About this exercise: Go through the entries below. Copy out every line that contains "agent".

Collected data:
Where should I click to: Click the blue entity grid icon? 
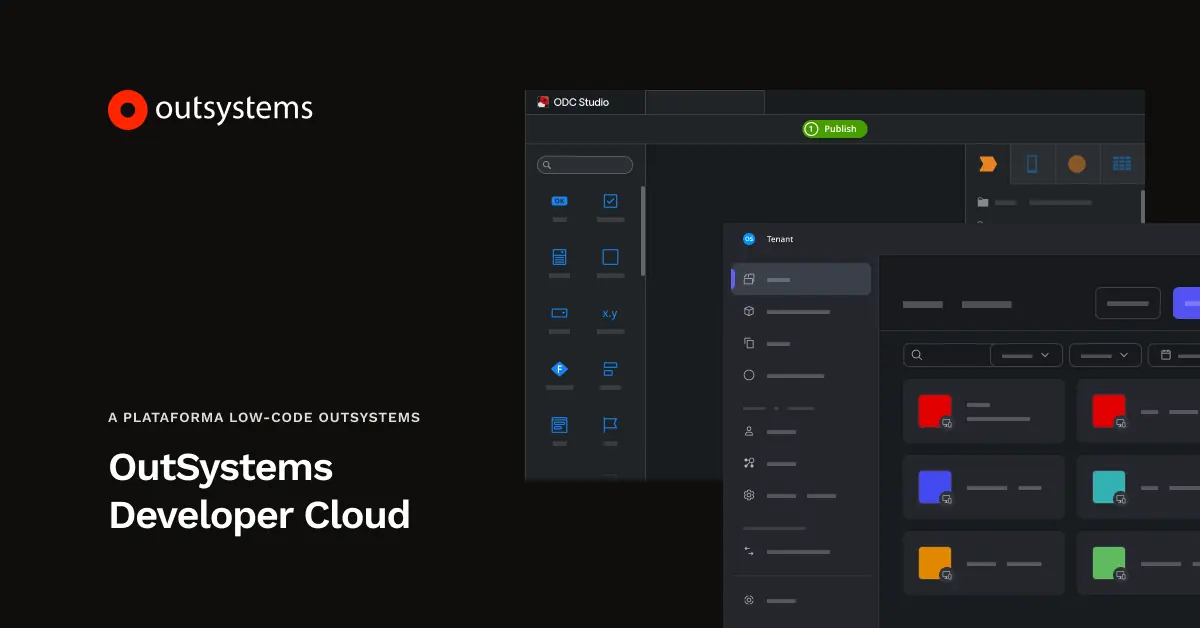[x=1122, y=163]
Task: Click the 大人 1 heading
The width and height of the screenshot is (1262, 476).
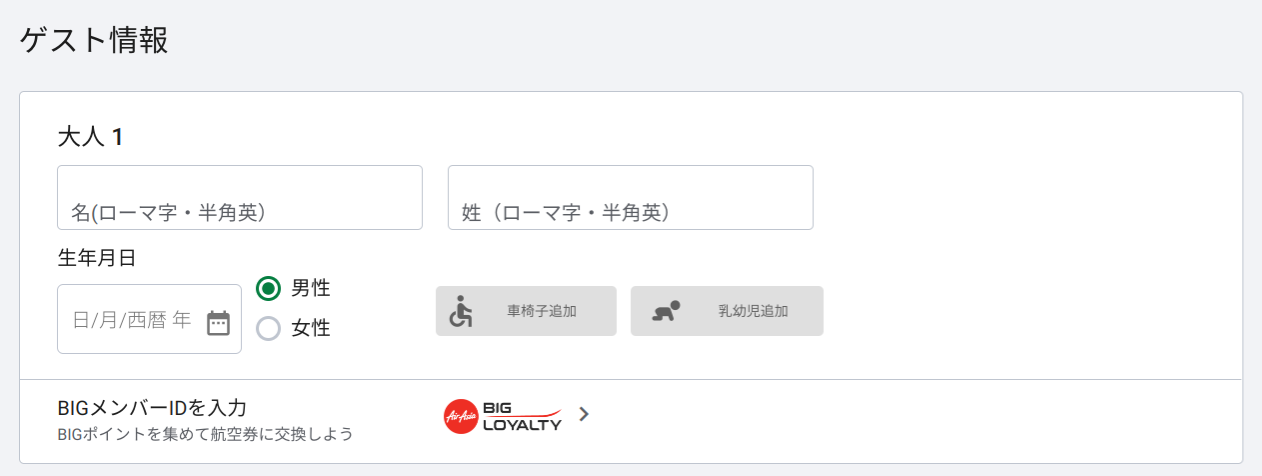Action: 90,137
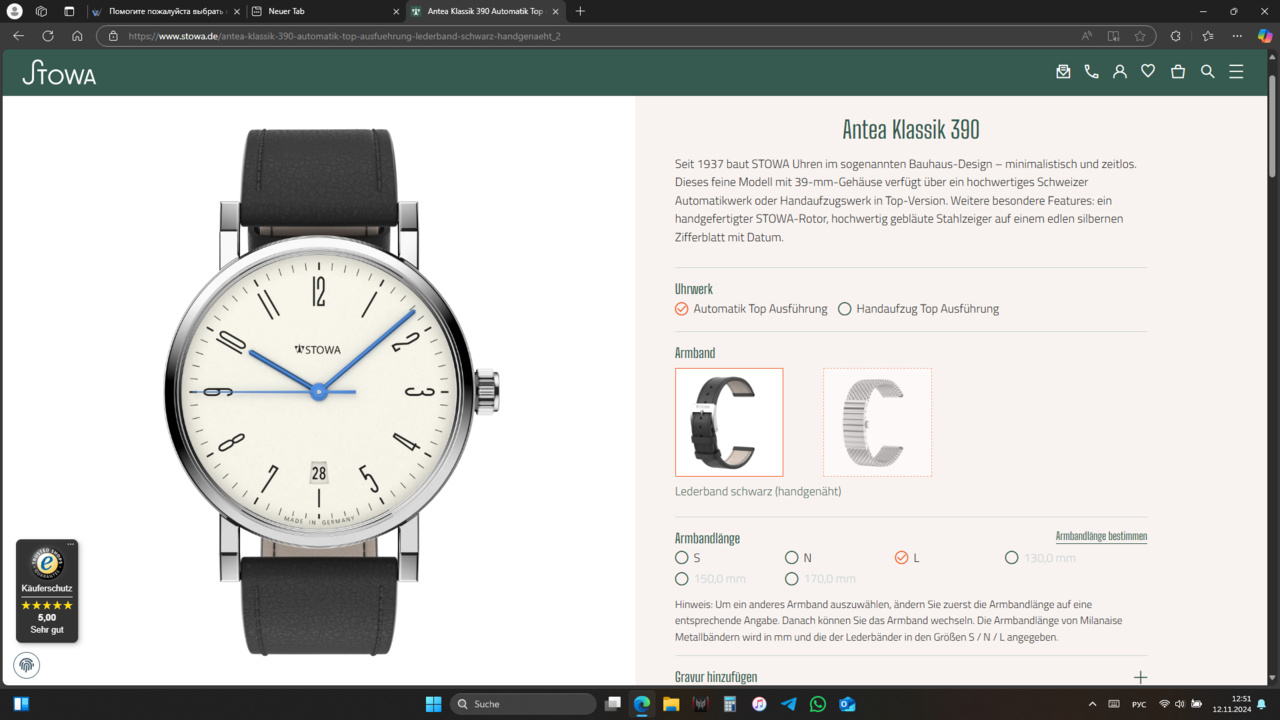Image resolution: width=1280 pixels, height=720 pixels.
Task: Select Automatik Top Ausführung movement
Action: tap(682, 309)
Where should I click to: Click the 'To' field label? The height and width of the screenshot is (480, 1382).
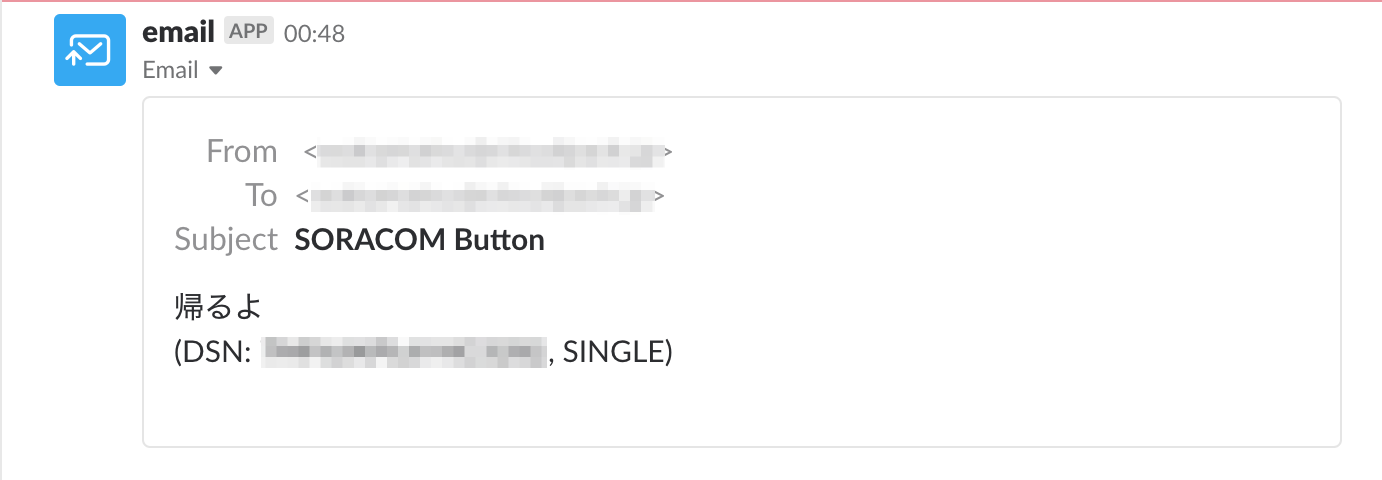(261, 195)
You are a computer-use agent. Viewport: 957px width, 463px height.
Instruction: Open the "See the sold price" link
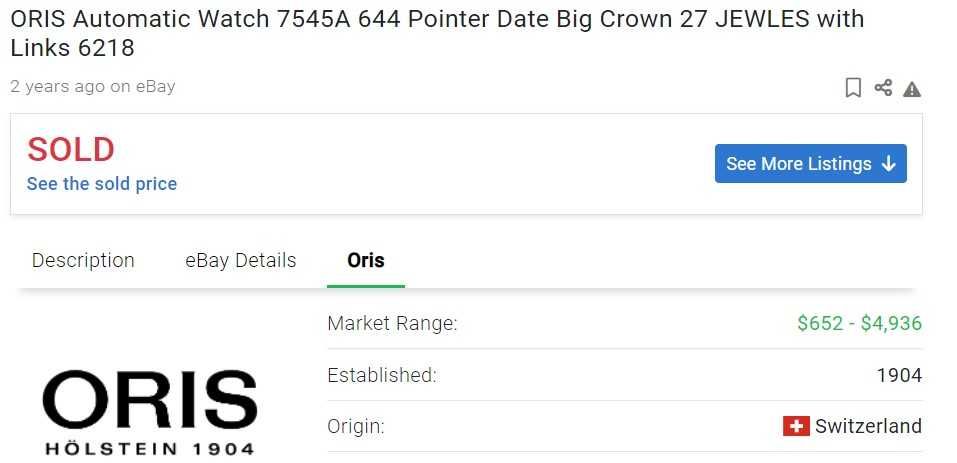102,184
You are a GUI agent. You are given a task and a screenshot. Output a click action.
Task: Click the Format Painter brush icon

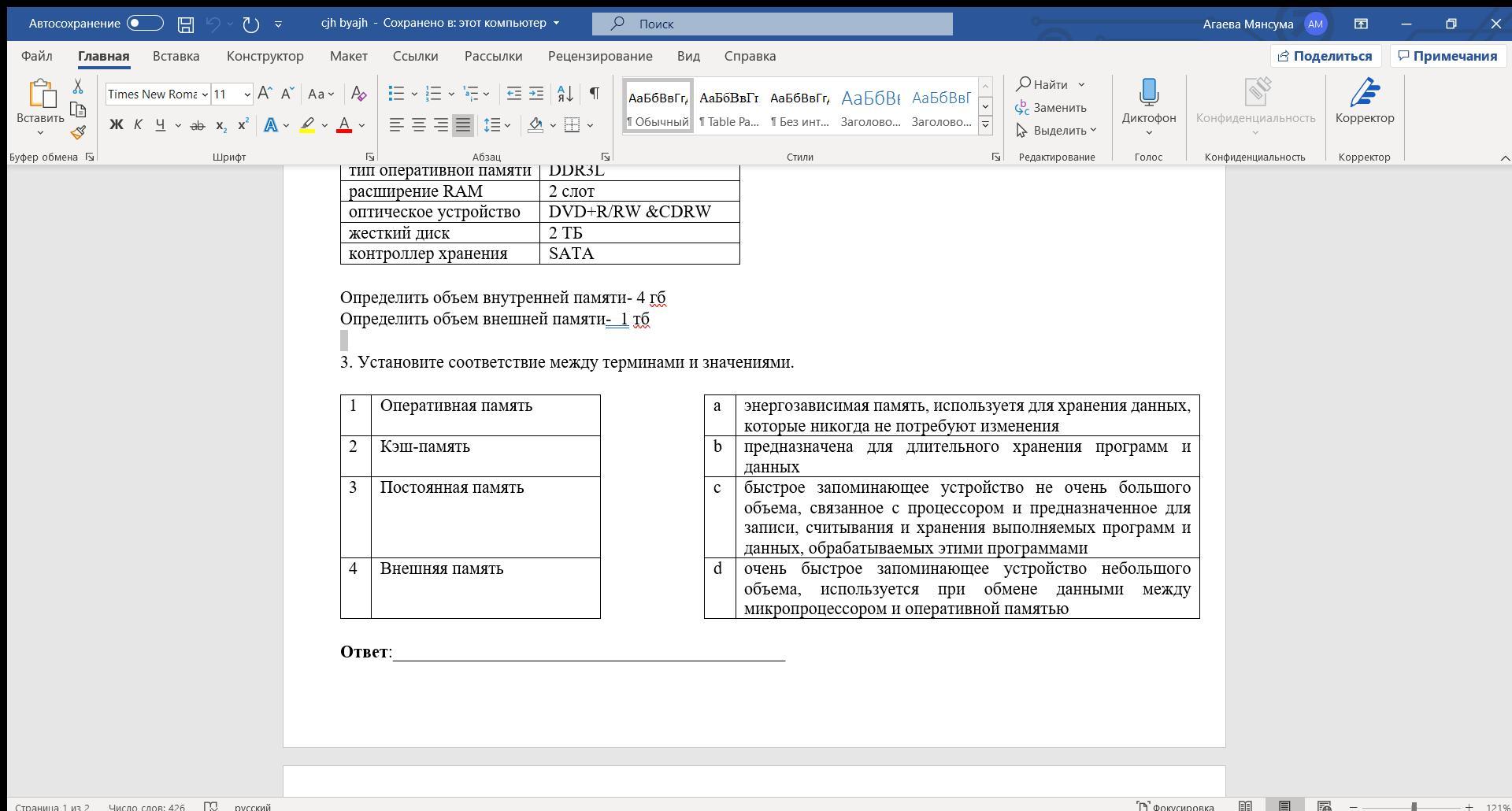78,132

Response below:
You are a computer-use agent. Viewport: 957px width, 463px height.
You are a GUI agent. You are given a task and a screenshot. Output a click action.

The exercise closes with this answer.